Your human resources department is sitting on a massive amount of data that can help you make more strategic HR decisions. Bersin by Deloitte Research indicates that in 2016, companies experienced a 120% increase in linking their people data to organizational performance.
Make Better HR Decisions with Data
According to an International Public Management Association for Human Resources (IPMA-HR) survey, nearly 70% of respondents said they collect HR metrics. But, simply gathering all of this data is no longer good enough; to meet corporate goals, you have to actually do something with it. You can no longer wing it and operate on a gut feeling or instinct; your C-suite expects you to come to the table with hard numbers and actionable information.

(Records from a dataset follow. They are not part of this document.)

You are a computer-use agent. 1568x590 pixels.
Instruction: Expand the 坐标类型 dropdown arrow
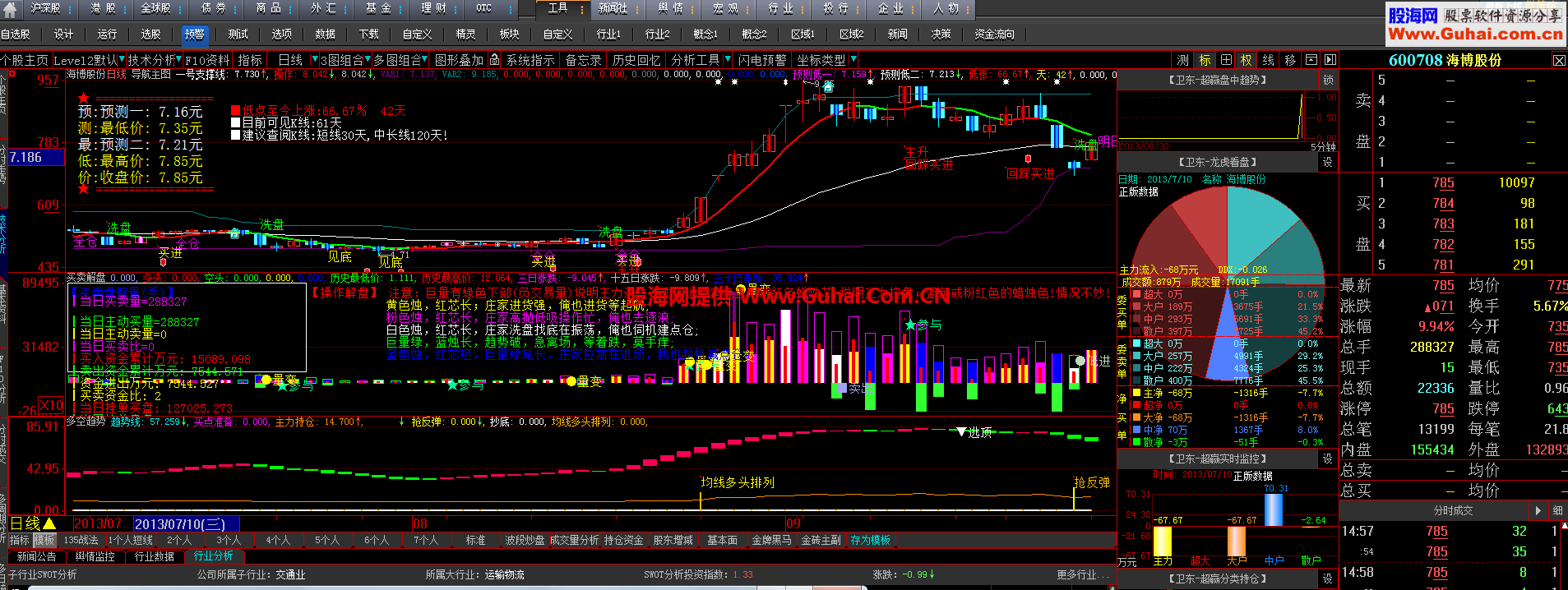click(x=853, y=60)
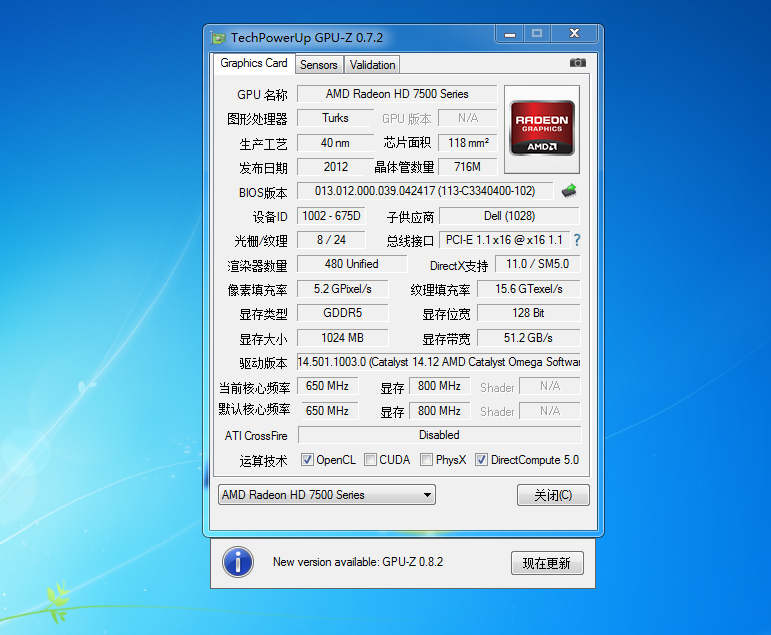Click the Radeon Graphics AMD logo
Viewport: 771px width, 635px height.
543,127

Workforce analytics help you drive more methodical decision-making throughout the organization. They can help you more easily understand and manage concerns such as:
- The cost of unplanned overtime
- Ways to reduce your labor expense
- Calculating the cost of employee training
- The impact of employee churn on workforce productivity
- Determining teams or locations that have unusually high attrition
Controlling overtime costs can be tough, but it’s a challenge most businesses face. Employee wages make up 70% of a company’s compensation costs, according to the Bureau of Labor Statistics. When you are presented with hard data you can easily analyze how much of your compensation can be attributed to poorly planned overtime – and quickly pinpoint the departments or managers that are the cause. You can then work with your senior leadership and managers to limit overtime when feasible, potentially saving the company a substantial amount of money.
If you feel like your company has a big “EXIT” sign on it, you can use HR data to find out where the issues are and take steps to Identify which areas of the business have the highest turnover rates – and then develop a strategy to stop the bleeding. Employee churn can have devastating impacts on a business and its bottom line. Some of the consequences of a high attrition rate include:
- Increased cost-per-hire
- Reduced employee productivity
- Decreased employee morale
- Increased overtime costs
- Poor brand reputation in the marketplace
Recruiting and Hiring Data
HR data is probably most important in the hiring process to help ensure you select the right employee for the job. Having a grasp on certain metrics can also help streamline the recruiting process and make it more efficient and effective. But, you need to dive deeper than just maintaining a spreadsheet to show how many resumes you’ve read through or how many telephone or face-to-face interviews the recruiting and hiring teams have conducted.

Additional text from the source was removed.